The potential for contracts’ renewal is positive, as well as Colonial’s strategic focus. This includes the investment in the acquisition and development of new assets in non-prime locations as a way of generating added value in the future.

That said, yields are close to record lows and will limit asset revaluation in the coming quarters.

Amongst those Socimis listed on the continuous market, the experts at the house are lowering their stance on Hispania from Buy to Neutral. The stock has seen a revaluation of 34% since our recommendation to buy. Their forecasts for its hotels portfolio in terms of revenues and margens have been fulfilled in a year of huge growth in tourism in Spain.

The sale of its portfolio of offices could happen soon for a price of close to €500 million, but anaysts believe that this is already reflected in the price to a great extent.

We maintain our Neutral recommendation on LAR. Despite the fact the company’s assets are largely concentrated in the retail segment (89% of the total), it is trading at a substantial discount to NAV.

Finally, we are making a tactical investment downgrade on Axiare Patrimonio from Buy to Sell, after the stock revalued 15%. In spite of the fact its results showed a positive trend, it is trading at a larger premium to NAV. So it’s less likely Colonial will launch a full bid for the company.

Amongst those property firms focused on the development business, Neinor Homes has the most favourable outlook.

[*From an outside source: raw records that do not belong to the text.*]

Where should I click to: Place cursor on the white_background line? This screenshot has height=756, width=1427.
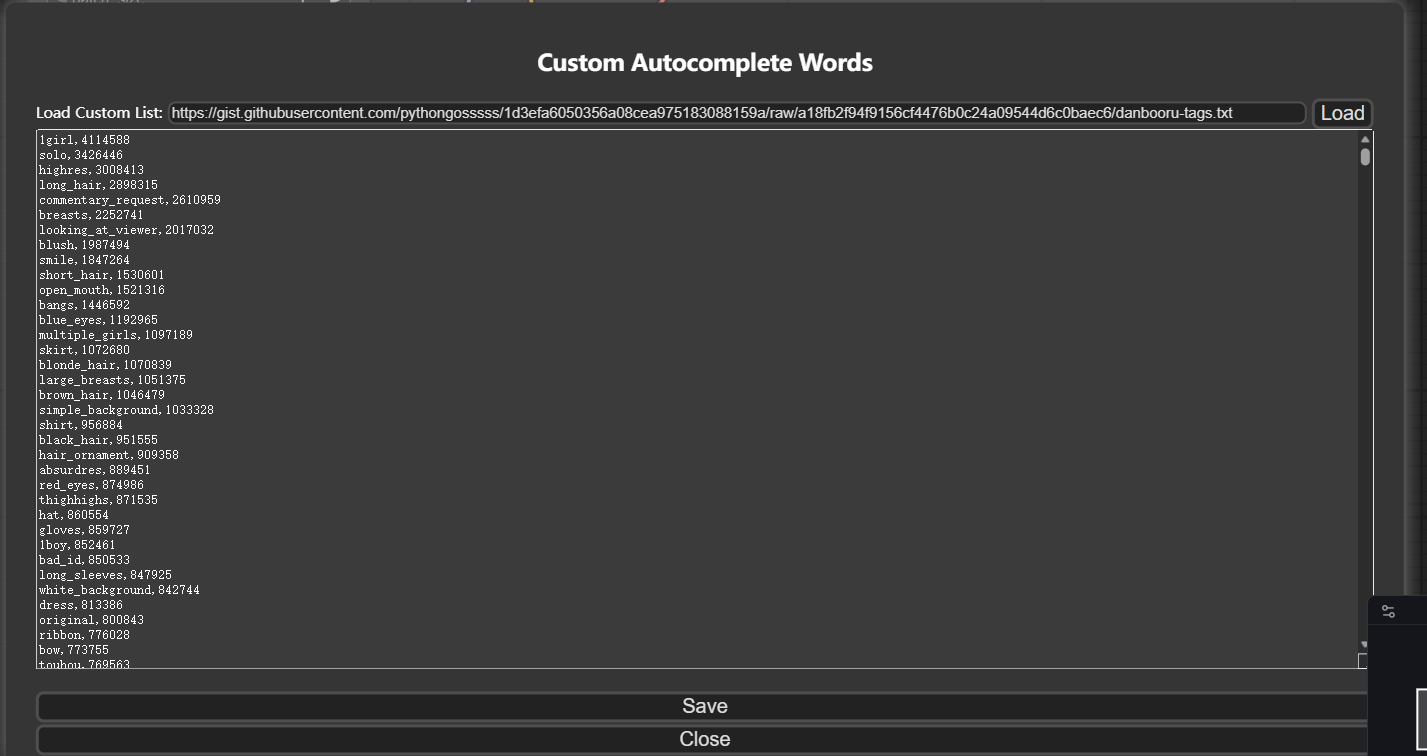[x=119, y=590]
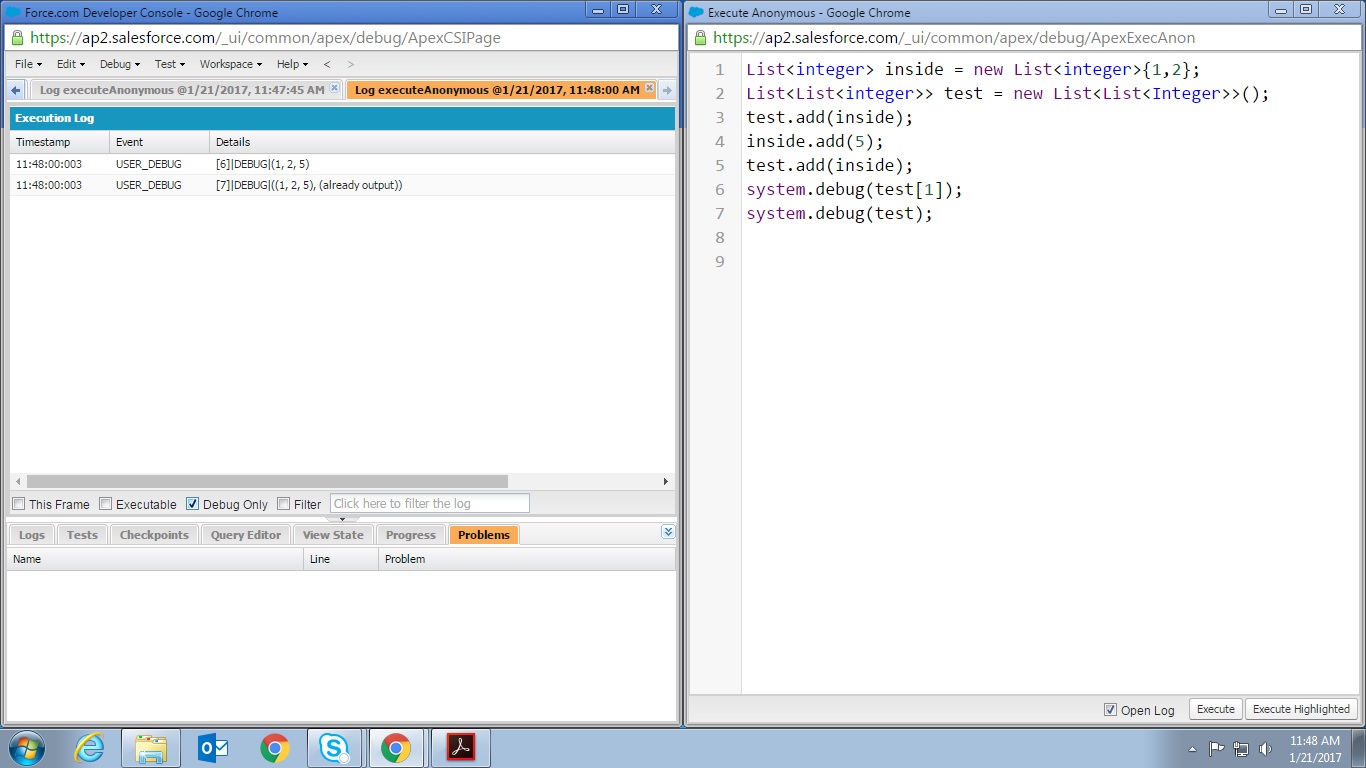Open Adobe Acrobat from the taskbar

(460, 748)
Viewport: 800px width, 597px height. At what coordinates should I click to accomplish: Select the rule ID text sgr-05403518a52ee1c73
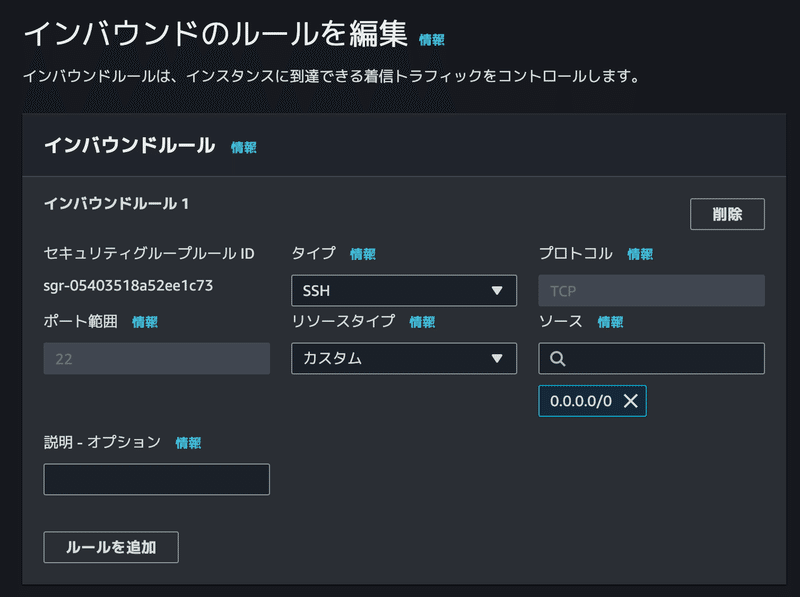[x=128, y=285]
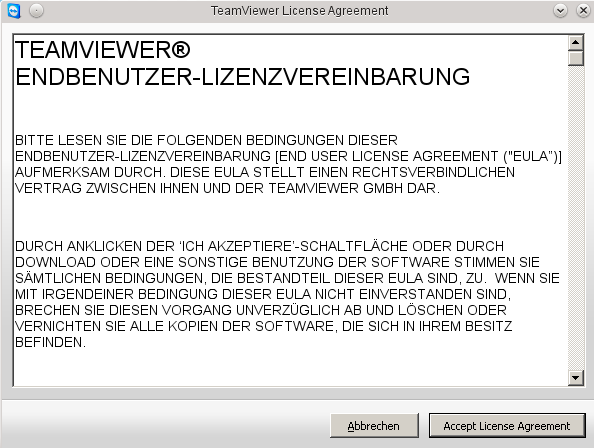Close the License Agreement window with X
594x448 pixels.
pyautogui.click(x=583, y=11)
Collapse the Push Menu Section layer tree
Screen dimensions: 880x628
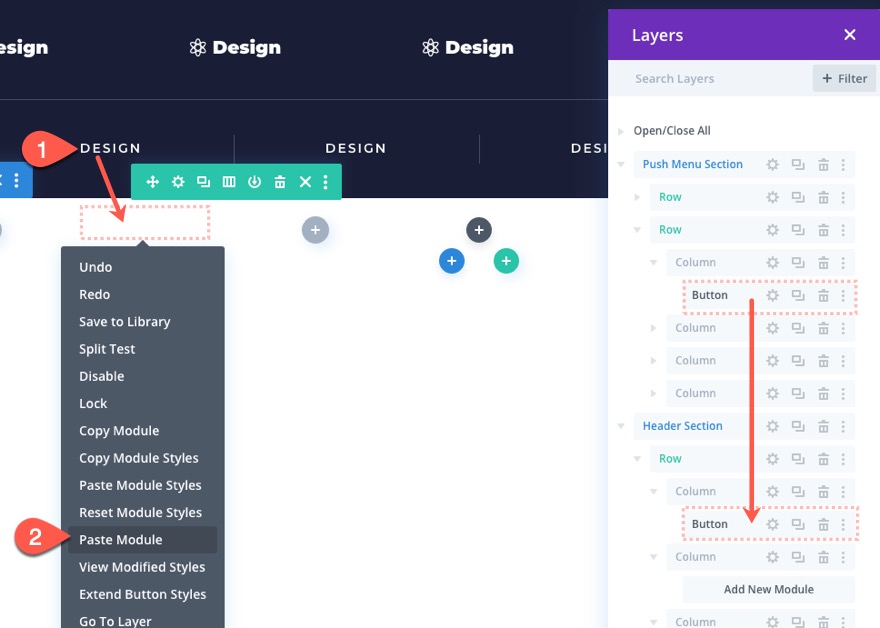[620, 164]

We would highlight the following strengths:  it’s well-positioned portfolio of land; the outlook for revenue growth supported by pre-sales of 1.797 units with an average price of over 300.000 euros at the end of H1’17; plans to hand over 3,500/4,000 homes annually, with sufficient timing to take advantage of the improvement in the cycle and prudent gearing ratios (20% of LTV).

The rest of the traditional real estate companies don’t offer significant revaluation prospects in Bankinter’s view. They maintain Neutral recommendation Realia, as they await greater clarification from the company on its strategy once it has completed its capital hike.

The stance on Inmobiliaria del Sur changes from Sell to Neutral due to the 28% rise in pre-sales compared with H1’17, as well as the progress in residential development without increasing debt.

Lastly, the Sell recommendation on Quabit is maintained, which has limited income visibility for the first few years of its 2017-2021 strategic plan. Non- finalist land  in peripheral locations also accounts for a substantial amount of its asset portfolio.